Des résultats alarmants

 

Les données recueillies sont préoccupantes :

  • Parmi 28 629 incidents signalés, 1 351 (4,7%) mentionnent la fatigue comme facteur contributif
  • Sur 577 soignants de nuit interrogés, 68% rapportent un manque de concentration, 58% des micro-sommeils pendant leur service, et 39% une diminution d'empathie envers les patients
  • Une enquête auprès de 481 médecins révèle que 22% se sentent privés de sommeil quotidiennement et 19% de façon hebdomadaire
  • 42% du personnel de nuit admettent des micro-sommeils au volant en rentrant chez eux
  • 17 incidents avec préjudice patient et 69 quasi-accidents directement liés à la fatigue ont été documentés

L'étude révèle également que les conséquences les plus fréquentes de la fatigue sont les erreurs médicamenteuses, l'altération de la prise de décision, la réduction de l'attention et de la vigilance, et l'incivilité envers les collègues et patients.

 

Des facteurs multiples qui se renforcent mutuellement

 

L'enquête identifie plusieurs facteurs qui contribuent à la fatigue du personnel :

 

Facteurs organisationnels : L'étude identifie clairement les temps de travail de 12 heures ou plus, l'insuffisance des installations de repos, les pauses inadéquates pendant et entre les postes, la rotation rapide entre postes de jour et de nuit, ainsi que la charge de travail élevée et le manque de personnel comme principaux facteurs institutionnels aggravant la fatigue des soignants.

 

Facteurs personnels : En parallèle, des éléments individuels comme les responsabilités familiales, la ménopause et grossesse, certaines pratiques religieuses (notamment le jeûne du Ramadan) ainsi que les facteurs socio-économiques poussant à cumuler plusieurs emplois.

 

L'un des aspects les plus troublants de l'enquête est la persistance d'une culture qui valorise les longues heures de travail , particulièrement chez le personnel senior.

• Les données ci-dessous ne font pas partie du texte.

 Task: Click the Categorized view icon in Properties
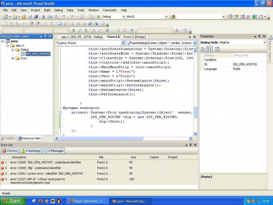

Cette culture du "superhéros" médical, exacerbée pendant la pandémie de COVID-19, constitue un obstacle majeur à la reconnaissance et à la gestion efficace de la fatigue.

 

La fatigue est perçue comme une responsabilité individuelle, avec peu de responsabilité organisationnelle, ce qui conduit parfois à une culture de blâme et à des actions punitives lorsque le personnel est fatigué.

 

 

Le besoin de solutions systémiques

 

Le rapport formule plusieurs recommandations clés :

  • D'intégrer l'évaluation et la gestion de la fatigue des soignants dans leurs démarches qualité et sécurité des soins
  • De mettre en place des systèmes de détection et d'analyse des événements indésirables prenant en compte la fatigue comme facteur contributif potentiel
  • D'aménager les organisations de travail pour limiter les facteurs de risque identifiés (durée de travail, qualité des temps de pause, gestion des transitions jour/nuit)
  • De développer des programmes de sensibilisation et de formation sur les risques liés à la fatigue
  • De promouvoir une culture de sécurité où signaler sa fatigue est valorisée comme un acte responsable plutôt que stigmatisé

La fatigue du personnel doit être considérée comme un véritable enjeu de sécurité, tant pour les patients que pour les soignants. La sécurité des patients ne peut être dissociée du bien-être de ceux qui les soignent.